* _TASK BRIEF_
Retype the lines of the material starting at the one containing "You are a computer-use" and ending at the one containing "click(162, 596)", both included. Leave the pictures out of your answer.

* _INPUT RECORDS_
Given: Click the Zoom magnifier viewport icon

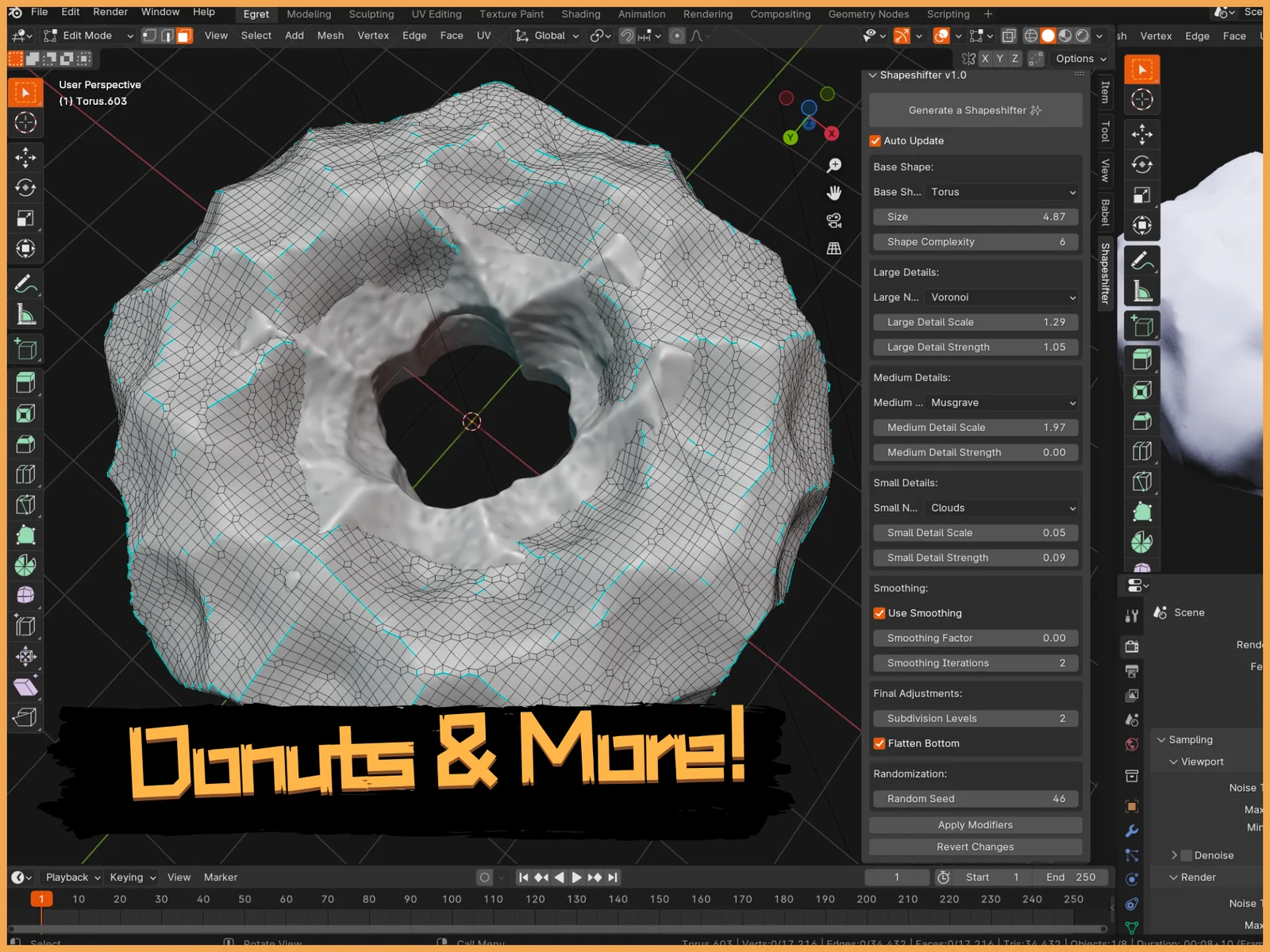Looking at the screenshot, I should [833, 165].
---
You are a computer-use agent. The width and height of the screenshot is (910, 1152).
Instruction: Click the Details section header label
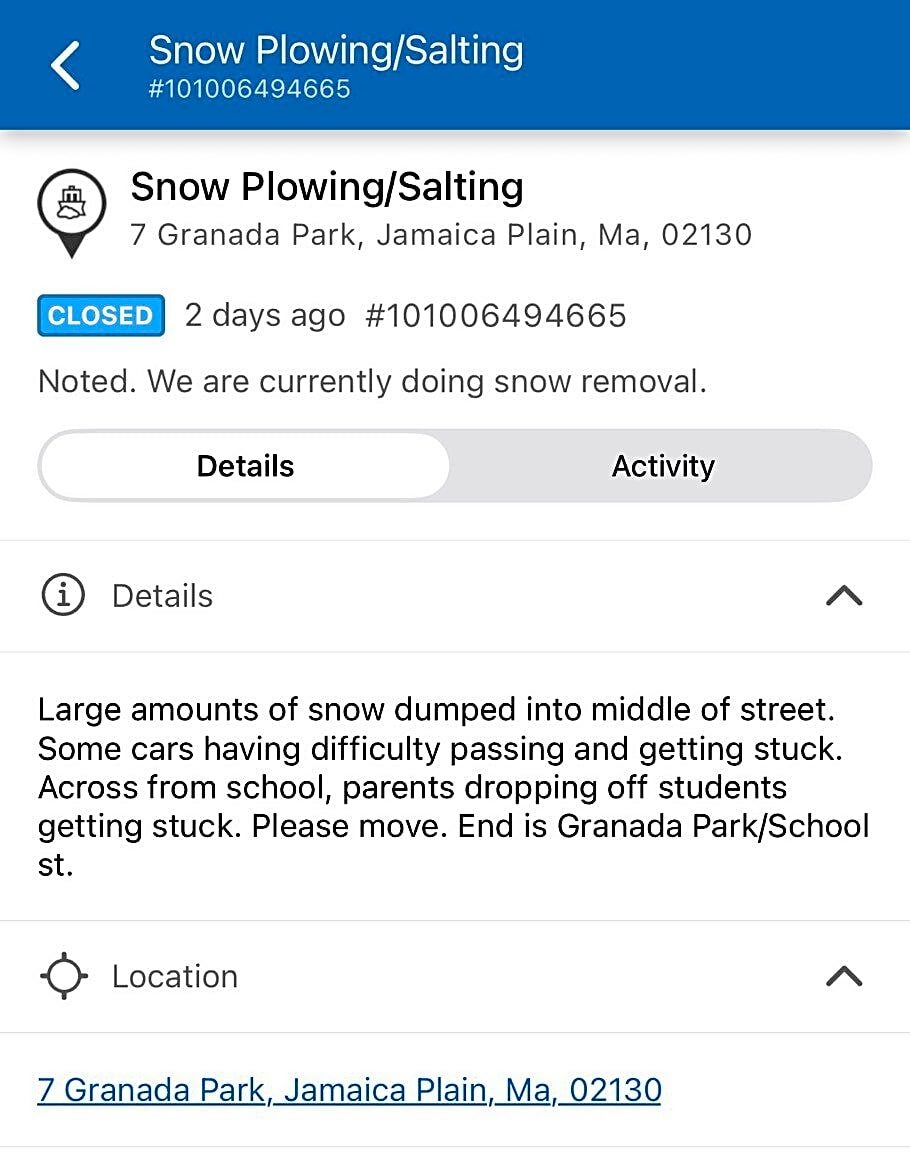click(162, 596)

* _OUTPUT FOR THIS EXERCISE_
You are a computer-use agent. The width and height of the screenshot is (910, 1152).
Instruction: Click the Details section header label
click(162, 596)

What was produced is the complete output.